• **What to produce**
Word for word, repeat each entry that follows.

• **Entries provided**
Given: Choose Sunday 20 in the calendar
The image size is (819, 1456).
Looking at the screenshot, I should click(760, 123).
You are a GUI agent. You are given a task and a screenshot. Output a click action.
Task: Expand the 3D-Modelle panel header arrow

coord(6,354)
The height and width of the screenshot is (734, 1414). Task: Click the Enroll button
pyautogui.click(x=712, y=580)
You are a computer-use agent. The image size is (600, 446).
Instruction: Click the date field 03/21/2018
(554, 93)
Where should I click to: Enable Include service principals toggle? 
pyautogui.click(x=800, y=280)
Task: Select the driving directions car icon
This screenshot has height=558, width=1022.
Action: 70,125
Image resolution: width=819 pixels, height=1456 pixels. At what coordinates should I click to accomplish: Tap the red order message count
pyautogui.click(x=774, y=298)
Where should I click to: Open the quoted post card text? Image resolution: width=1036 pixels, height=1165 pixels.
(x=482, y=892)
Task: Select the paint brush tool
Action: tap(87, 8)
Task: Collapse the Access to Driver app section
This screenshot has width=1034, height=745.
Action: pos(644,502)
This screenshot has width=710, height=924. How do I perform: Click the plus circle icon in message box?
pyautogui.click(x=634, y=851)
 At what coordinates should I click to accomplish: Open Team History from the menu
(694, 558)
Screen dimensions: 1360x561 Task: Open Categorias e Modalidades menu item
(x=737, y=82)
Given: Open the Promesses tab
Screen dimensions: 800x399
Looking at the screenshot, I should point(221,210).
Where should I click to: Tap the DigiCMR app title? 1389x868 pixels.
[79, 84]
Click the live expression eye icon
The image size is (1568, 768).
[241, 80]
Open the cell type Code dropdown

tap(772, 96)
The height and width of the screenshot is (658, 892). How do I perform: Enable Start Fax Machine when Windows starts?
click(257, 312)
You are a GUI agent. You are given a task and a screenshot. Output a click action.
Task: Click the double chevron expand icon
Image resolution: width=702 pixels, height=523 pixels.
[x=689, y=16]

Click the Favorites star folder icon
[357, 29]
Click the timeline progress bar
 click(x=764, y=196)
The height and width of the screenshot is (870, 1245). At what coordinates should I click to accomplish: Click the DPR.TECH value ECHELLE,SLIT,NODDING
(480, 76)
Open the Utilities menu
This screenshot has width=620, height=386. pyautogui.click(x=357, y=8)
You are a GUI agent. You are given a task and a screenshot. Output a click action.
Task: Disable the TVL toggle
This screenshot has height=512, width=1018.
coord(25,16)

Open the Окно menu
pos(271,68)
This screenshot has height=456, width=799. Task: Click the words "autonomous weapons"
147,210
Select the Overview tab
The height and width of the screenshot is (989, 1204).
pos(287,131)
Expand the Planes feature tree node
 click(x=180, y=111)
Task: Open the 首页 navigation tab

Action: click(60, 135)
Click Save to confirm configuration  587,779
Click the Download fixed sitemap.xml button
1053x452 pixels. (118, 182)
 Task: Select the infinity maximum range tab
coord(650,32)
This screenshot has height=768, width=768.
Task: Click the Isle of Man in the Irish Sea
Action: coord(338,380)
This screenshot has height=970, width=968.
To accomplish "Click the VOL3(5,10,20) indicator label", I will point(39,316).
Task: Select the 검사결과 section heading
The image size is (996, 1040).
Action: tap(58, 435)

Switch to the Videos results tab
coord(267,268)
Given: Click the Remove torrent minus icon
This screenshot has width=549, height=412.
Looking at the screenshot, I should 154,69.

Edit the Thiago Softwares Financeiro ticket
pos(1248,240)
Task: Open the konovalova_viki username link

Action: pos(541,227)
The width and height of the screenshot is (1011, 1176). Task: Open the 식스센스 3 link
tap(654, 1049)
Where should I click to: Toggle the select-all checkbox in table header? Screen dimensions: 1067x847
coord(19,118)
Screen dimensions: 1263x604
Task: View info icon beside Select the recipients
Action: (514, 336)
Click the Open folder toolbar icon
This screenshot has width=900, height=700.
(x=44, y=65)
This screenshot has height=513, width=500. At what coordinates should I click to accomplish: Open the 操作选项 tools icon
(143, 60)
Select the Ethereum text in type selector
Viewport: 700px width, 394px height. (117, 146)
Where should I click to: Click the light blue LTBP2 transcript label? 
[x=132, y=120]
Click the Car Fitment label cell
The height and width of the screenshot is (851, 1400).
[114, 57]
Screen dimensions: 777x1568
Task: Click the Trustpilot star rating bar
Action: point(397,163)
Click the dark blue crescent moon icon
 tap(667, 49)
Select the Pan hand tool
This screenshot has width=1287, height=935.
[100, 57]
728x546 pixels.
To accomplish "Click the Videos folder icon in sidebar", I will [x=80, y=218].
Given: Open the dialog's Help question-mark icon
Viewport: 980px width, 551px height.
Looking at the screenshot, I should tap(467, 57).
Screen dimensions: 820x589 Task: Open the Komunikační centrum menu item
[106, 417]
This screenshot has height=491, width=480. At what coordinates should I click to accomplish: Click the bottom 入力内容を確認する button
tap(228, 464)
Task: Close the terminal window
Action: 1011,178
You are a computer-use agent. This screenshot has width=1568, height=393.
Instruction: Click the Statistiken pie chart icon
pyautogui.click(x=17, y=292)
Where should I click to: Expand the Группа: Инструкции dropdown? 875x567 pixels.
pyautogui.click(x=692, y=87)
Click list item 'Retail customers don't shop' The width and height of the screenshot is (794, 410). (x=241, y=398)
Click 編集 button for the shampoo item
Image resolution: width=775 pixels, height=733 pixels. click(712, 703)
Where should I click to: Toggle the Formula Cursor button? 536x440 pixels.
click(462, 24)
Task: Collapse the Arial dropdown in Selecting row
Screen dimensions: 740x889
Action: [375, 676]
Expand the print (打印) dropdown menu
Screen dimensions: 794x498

• **Answer to the problem**
Given: Choose Sunday 20 in the calendar
The image size is (819, 1456).
Looking at the screenshot, I should click(760, 123).
You are a GUI agent. You are given a task and a screenshot. Output a click action.
Task: Expand the 3D-Modelle panel header arrow

coord(6,354)
The height and width of the screenshot is (734, 1414). Task: Click the Enroll button
pyautogui.click(x=712, y=580)
You are a computer-use agent. The image size is (600, 446).
Instruction: Click the date field 03/21/2018
(554, 93)
Where should I click to: Enable Include service principals toggle? 
pyautogui.click(x=800, y=280)
Task: Select the driving directions car icon
This screenshot has height=558, width=1022.
Action: 70,125
Image resolution: width=819 pixels, height=1456 pixels. At what coordinates should I click to accomplish: Tap the red order message count
pyautogui.click(x=774, y=298)
Where should I click to: Open the quoted post card text? Image resolution: width=1036 pixels, height=1165 pixels.
(x=482, y=892)
Task: Select the paint brush tool
Action: tap(87, 8)
Task: Collapse the Access to Driver app section
This screenshot has width=1034, height=745.
Action: pos(644,502)
This screenshot has width=710, height=924. How do I perform: Click the plus circle icon in message box?
pyautogui.click(x=634, y=851)
 At what coordinates should I click to accomplish: Open Team History from the menu
(694, 558)
Screen dimensions: 1360x561 Task: Open Categorias e Modalidades menu item
(x=737, y=82)
Given: Open the Promesses tab
Screen dimensions: 800x399
Looking at the screenshot, I should point(221,210).
Where should I click to: Tap the DigiCMR app title? 1389x868 pixels.
[79, 84]
Click the live expression eye icon
The image size is (1568, 768).
[241, 80]
Open the cell type Code dropdown

tap(772, 96)
The height and width of the screenshot is (658, 892). How do I perform: Enable Start Fax Machine when Windows starts?
click(257, 312)
You are a GUI agent. You are given a task and a screenshot. Output a click action.
Task: Click the double chevron expand icon
Image resolution: width=702 pixels, height=523 pixels.
[x=689, y=16]

Click the Favorites star folder icon
[357, 29]
Click the timeline progress bar
 click(x=764, y=196)
The height and width of the screenshot is (870, 1245). At what coordinates should I click to accomplish: Click the DPR.TECH value ECHELLE,SLIT,NODDING
(480, 76)
Open the Utilities menu
This screenshot has width=620, height=386. pyautogui.click(x=357, y=8)
You are a GUI agent. You are given a task and a screenshot. Output a click action.
Task: Disable the TVL toggle
This screenshot has height=512, width=1018.
coord(25,16)

Open the Окно menu
pos(271,68)
This screenshot has height=456, width=799. Task: Click the words "autonomous weapons"
147,210
Select the Overview tab
The height and width of the screenshot is (989, 1204).
pos(287,131)
Expand the Planes feature tree node
 click(x=180, y=111)
Task: Open the 首页 navigation tab

Action: click(60, 135)
Click Save to confirm configuration  587,779
Click the Download fixed sitemap.xml button
1053x452 pixels. (118, 182)
 Task: Select the infinity maximum range tab
coord(650,32)
This screenshot has height=768, width=768.
Task: Click the Isle of Man in the Irish Sea
Action: coord(338,380)
This screenshot has height=970, width=968.
To accomplish "Click the VOL3(5,10,20) indicator label", I will point(39,316).
Task: Select the 검사결과 section heading
The image size is (996, 1040).
Action: tap(58, 435)

Switch to the Videos results tab
coord(267,268)
Given: Click the Remove torrent minus icon
This screenshot has width=549, height=412.
Looking at the screenshot, I should 154,69.

Edit the Thiago Softwares Financeiro ticket
pos(1248,240)
Task: Open the konovalova_viki username link

Action: pos(541,227)
The width and height of the screenshot is (1011, 1176). Task: Open the 식스센스 3 link
tap(654, 1049)
Where should I click to: Toggle the select-all checkbox in table header? Screen dimensions: 1067x847
coord(19,118)
Screen dimensions: 1263x604
Task: View info icon beside Select the recipients
Action: (514, 336)
Click the Open folder toolbar icon
This screenshot has width=900, height=700.
(x=44, y=65)
This screenshot has height=513, width=500. At what coordinates should I click to accomplish: Open the 操作选项 tools icon
(143, 60)
Select the Ethereum text in type selector
Viewport: 700px width, 394px height. (117, 146)
Where should I click to: Click the light blue LTBP2 transcript label? 
[x=132, y=120]
Click the Car Fitment label cell
The height and width of the screenshot is (851, 1400).
[114, 57]
Screen dimensions: 777x1568
Task: Click the Trustpilot star rating bar
Action: point(397,163)
Click the dark blue crescent moon icon
 tap(667, 49)
Select the Pan hand tool
This screenshot has width=1287, height=935.
[100, 57]
728x546 pixels.
To accomplish "Click the Videos folder icon in sidebar", I will [x=80, y=218].
Given: Open the dialog's Help question-mark icon
Viewport: 980px width, 551px height.
Looking at the screenshot, I should tap(467, 57).
Screen dimensions: 820x589 Task: Open the Komunikační centrum menu item
[106, 417]
This screenshot has height=491, width=480. At what coordinates should I click to accomplish: Click the bottom 入力内容を確認する button
tap(228, 464)
Task: Close the terminal window
Action: 1011,178
You are a computer-use agent. This screenshot has width=1568, height=393.
Instruction: Click the Statistiken pie chart icon
pyautogui.click(x=17, y=292)
Where should I click to: Expand the Группа: Инструкции dropdown? 875x567 pixels.
pyautogui.click(x=692, y=87)
Click list item 'Retail customers don't shop' The width and height of the screenshot is (794, 410). (x=241, y=398)
Click 編集 button for the shampoo item
Image resolution: width=775 pixels, height=733 pixels. click(712, 703)
Where should I click to: Toggle the Formula Cursor button? 536x440 pixels.
click(462, 24)
Task: Collapse the Arial dropdown in Selecting row
Screen dimensions: 740x889
Action: [375, 676]
Expand the print (打印) dropdown menu
Screen dimensions: 794x498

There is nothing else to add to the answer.